■ Written exercise
Set out the lines from the one containing "The width and height of the screenshot is (1762, 551)." through the one containing "Looking at the", both included, as a Markdown table with the columns Row and Line, numbering each line and skipping any blank ones. Leave the pictures out of the answer.

■ Source material
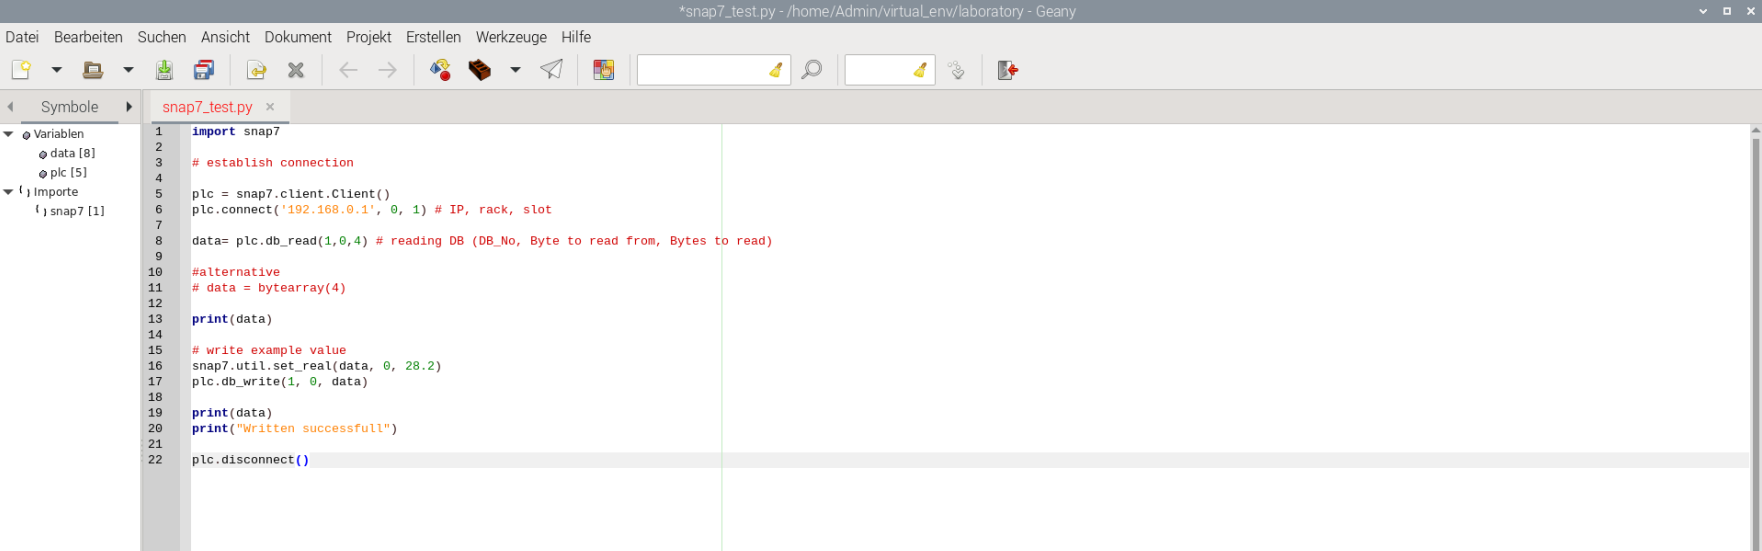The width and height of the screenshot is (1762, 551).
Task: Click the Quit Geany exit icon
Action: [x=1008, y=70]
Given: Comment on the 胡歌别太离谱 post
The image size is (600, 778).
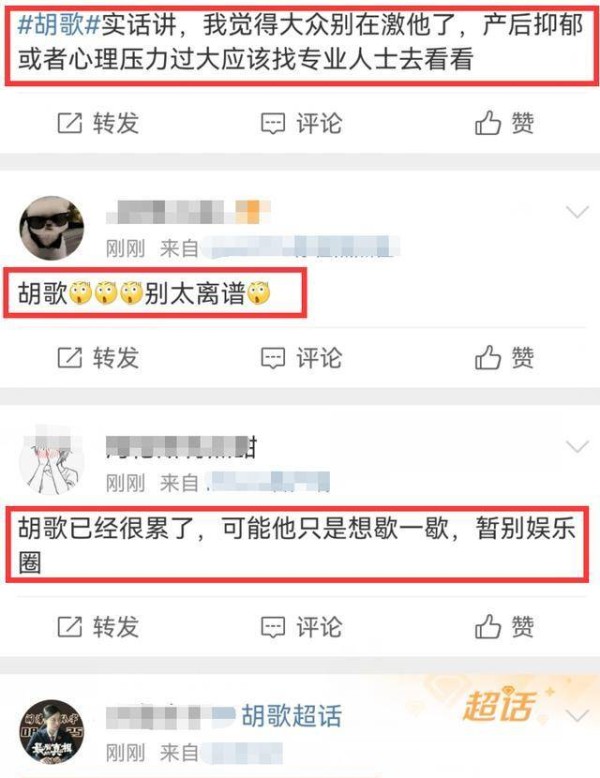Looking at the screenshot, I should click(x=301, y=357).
==
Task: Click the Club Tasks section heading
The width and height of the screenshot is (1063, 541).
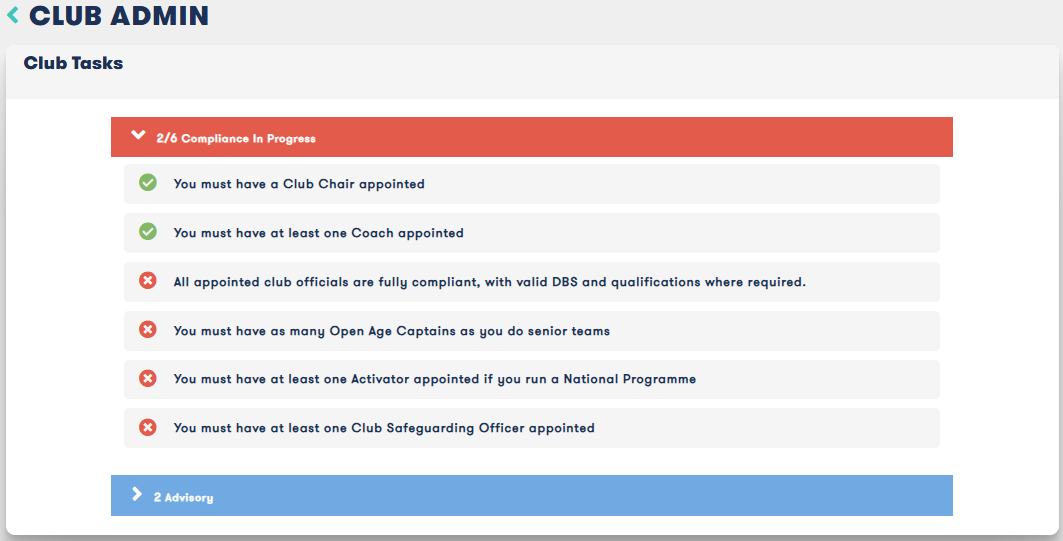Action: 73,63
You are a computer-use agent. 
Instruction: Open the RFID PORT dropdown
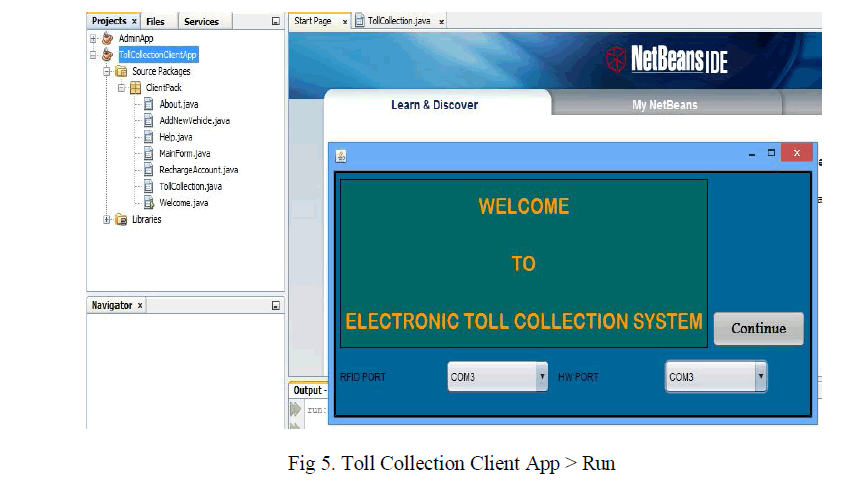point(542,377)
* * *
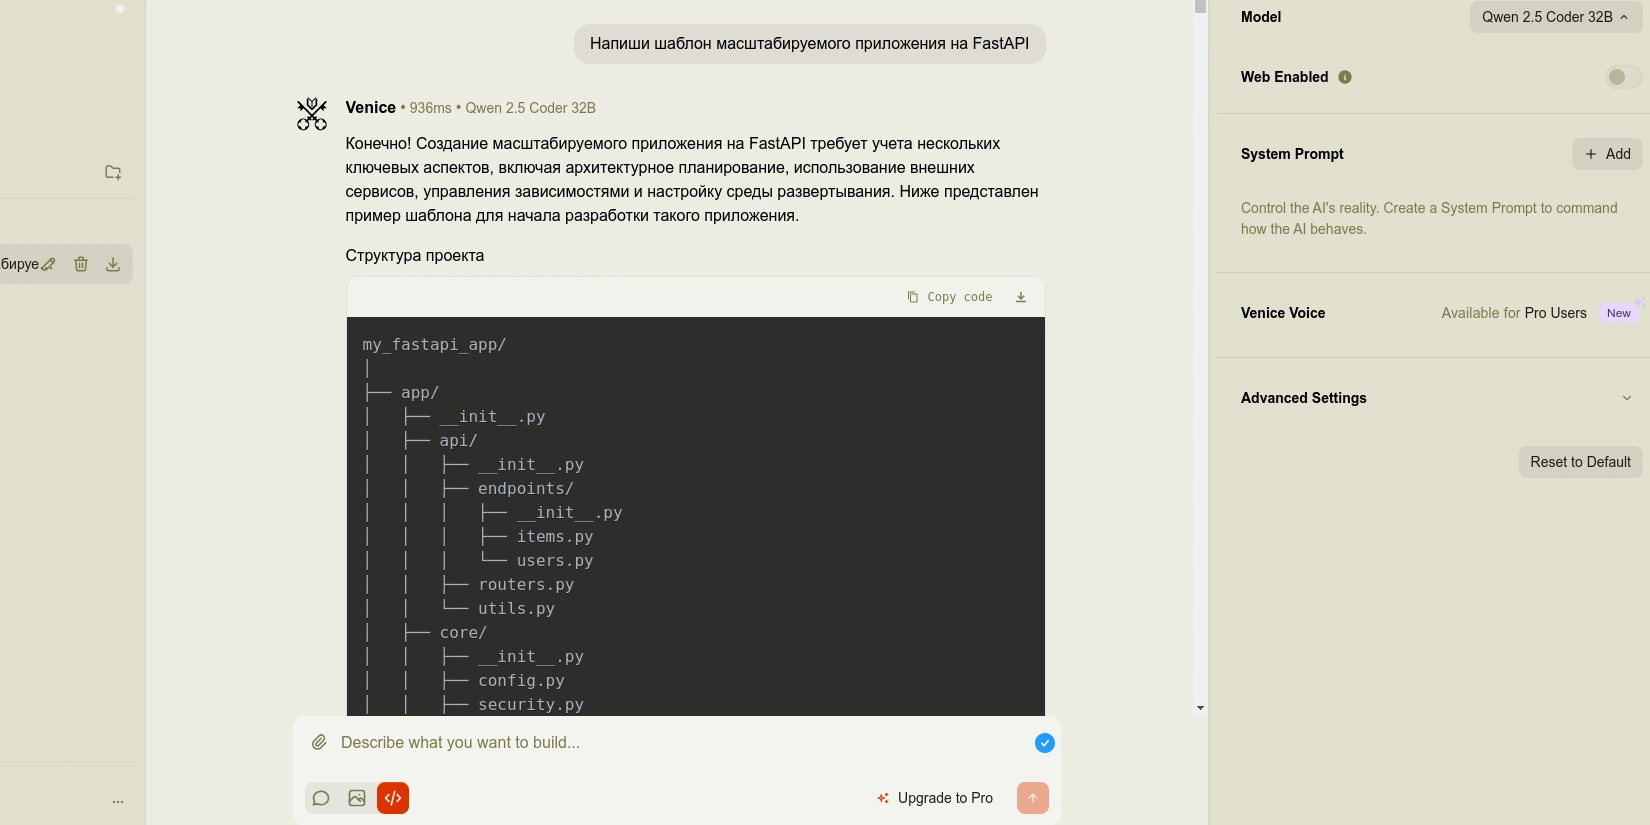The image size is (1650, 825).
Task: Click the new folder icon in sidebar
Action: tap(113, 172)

■ Answer to the exercise
| Row | Line |
|---|---|
| 1 | The width and height of the screenshot is (1762, 551). |
| 2 | Task: Click the Quit Geany exit icon |
| 3 | Action: [x=1008, y=70] |
| 4 | Given: Comment on the 胡歌别太离谱 post |
| 5 | The image size is (600, 778). |
| 6 | Looking at the screenshot, I should click(x=301, y=357). |